Been a year and nobody answered your question......You might already have worked this out for yourself, but here's my take on it.

In a simple resistor/LED circuit, it really doesnt matter which way round they are connected. The resistor is there to reduce the voltage drop across the LED and control the current through it. Without the resistor, the LED would not last long as they are only meant for the forward volt drop - between 2.5 and 3.5 Volts , depending upon the LED type and colour.

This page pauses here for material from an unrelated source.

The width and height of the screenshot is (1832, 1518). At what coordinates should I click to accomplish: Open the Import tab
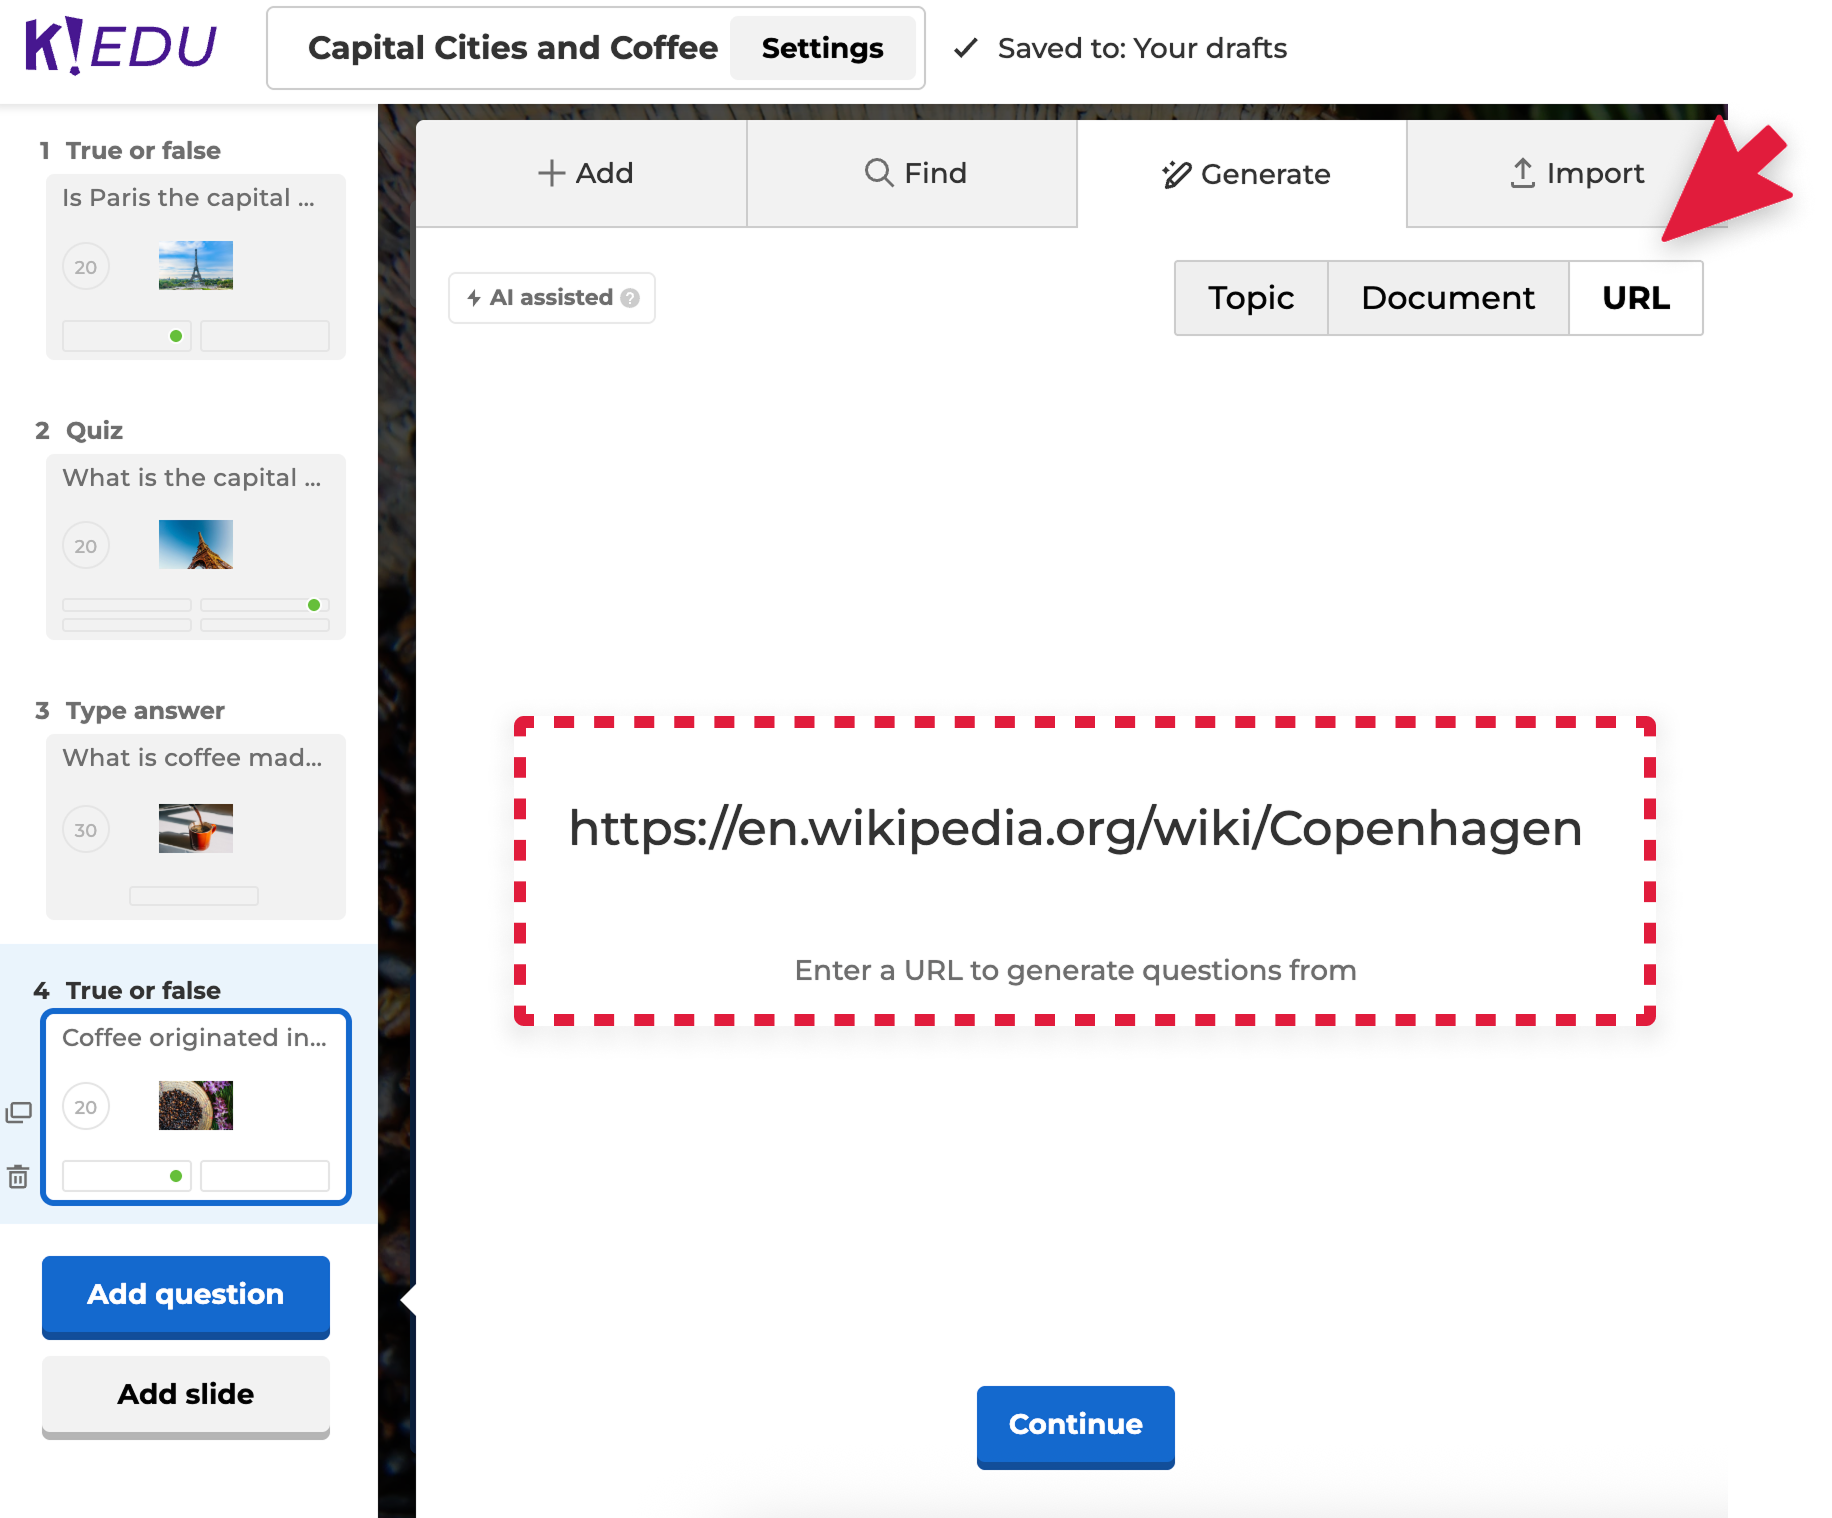[1575, 173]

Build a circuit with the positive supply to the resistor, the other end of the resistor to the LED anode and take the LED cathode back to the supply negative. Measure the volt drop across the resistor and across hte LED. Now switch off and rebuild the circuit with the positive supply connecting directly to the LED anode, the LED cathode connecting to the resistor and the free end of the resistor connecing back to negative. Measure the volt drops again - see? same-same. You calculate the resistor value using the forward volt drop and forward current of the LED that you get from the LED specifications . Resistor R = (Supply voltage - Forward voltage) divided by forward current. So for a 5 volt supply, to get a red LED with 2.1volt and 20mA of current, this works out as 145 ohms - nearest standard value is 150 ohms, so go with that value.

There are lots of tutorials on line covering basic electronics. Keep going!!